Dataset entries

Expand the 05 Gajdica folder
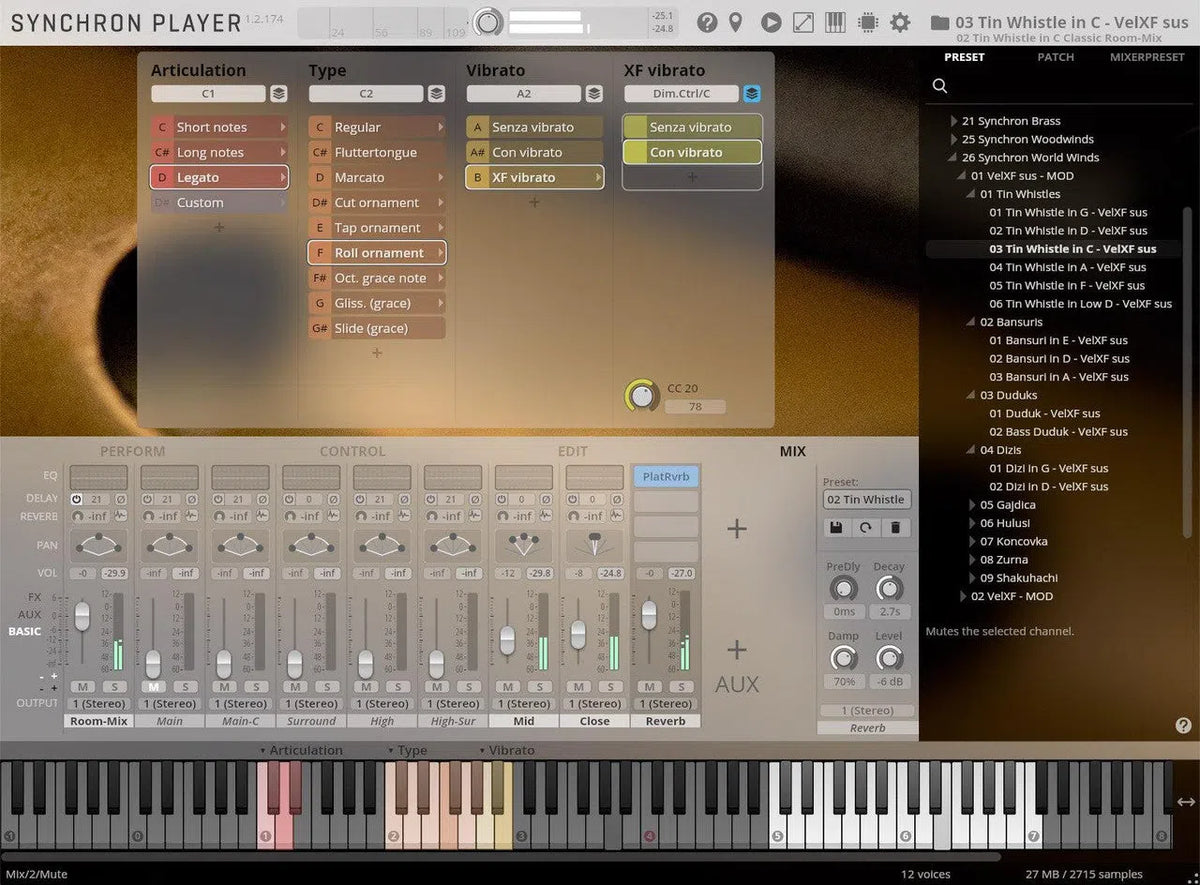The image size is (1200, 885). pyautogui.click(x=973, y=505)
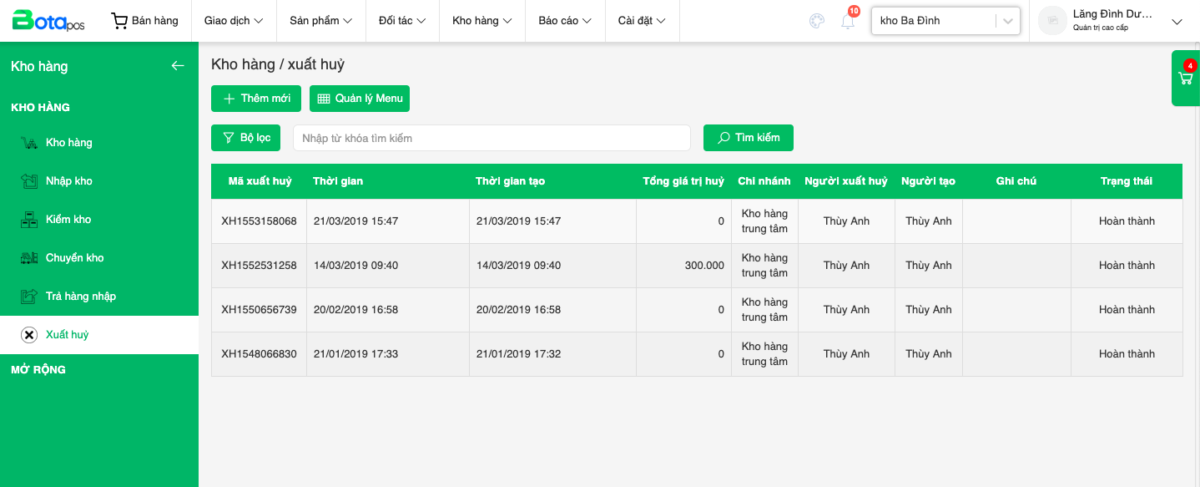Select Kiểm kho in the sidebar
The width and height of the screenshot is (1200, 487).
coord(68,219)
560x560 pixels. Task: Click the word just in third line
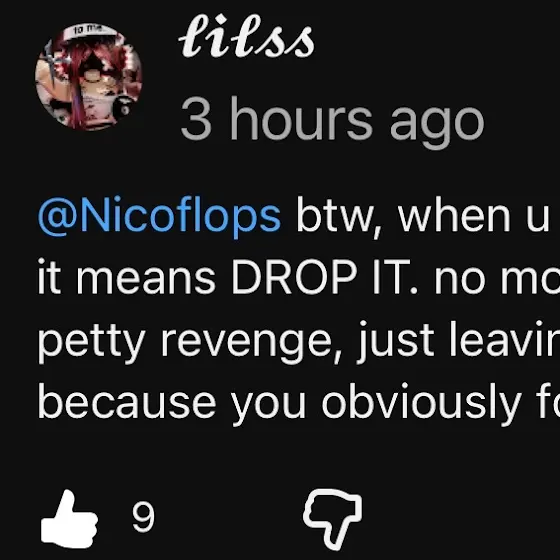pyautogui.click(x=396, y=341)
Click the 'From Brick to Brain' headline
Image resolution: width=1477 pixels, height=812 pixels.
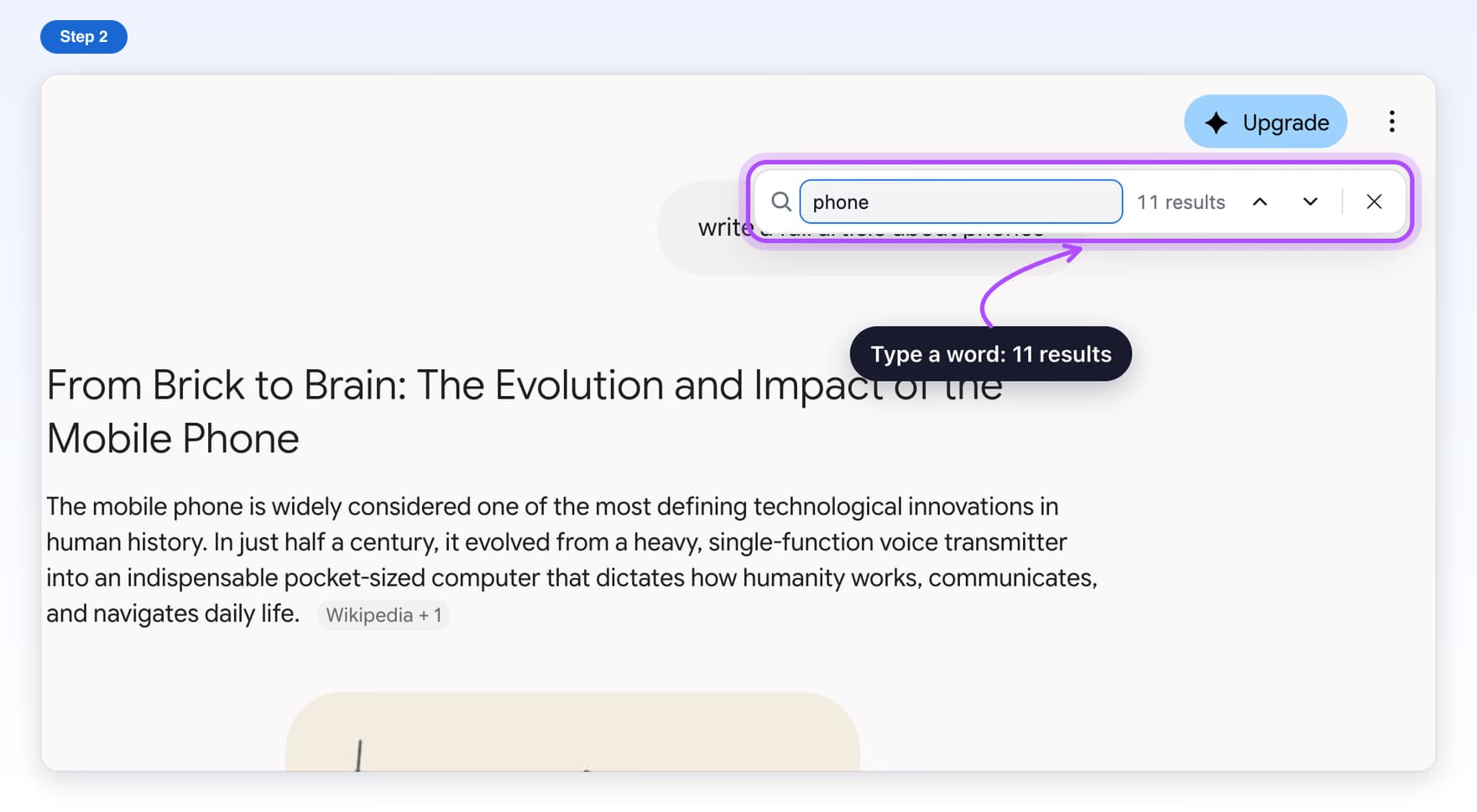click(x=525, y=411)
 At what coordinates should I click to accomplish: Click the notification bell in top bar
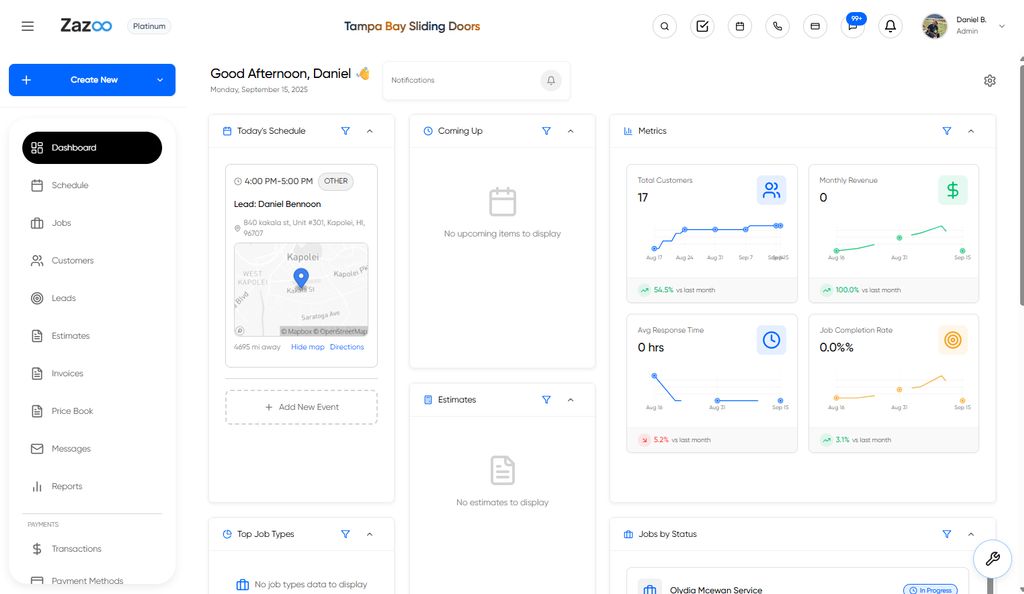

■ **Problem details**
Put each line of the records above into a JSON list of strings, one string per line. Skip blank lines and omit the pictures.

■ **Exercise solution**
[
  "Expand the 05 Gajdica folder",
  "The image size is (1200, 885). pyautogui.click(x=973, y=505)",
  "Select Kiểm kho in the sidebar",
  "The width and height of the screenshot is (1200, 487).",
  "coord(68,219)",
  "560x560 pixels. Task: Click the word just in third line",
  "pyautogui.click(x=396, y=341)",
  "Click the 'From Brick to Brain' headline",
  "Image resolution: width=1477 pixels, height=812 pixels.",
  "click(x=525, y=411)",
  " At what coordinates should I click to accomplish: Click the notification bell in top bar"
]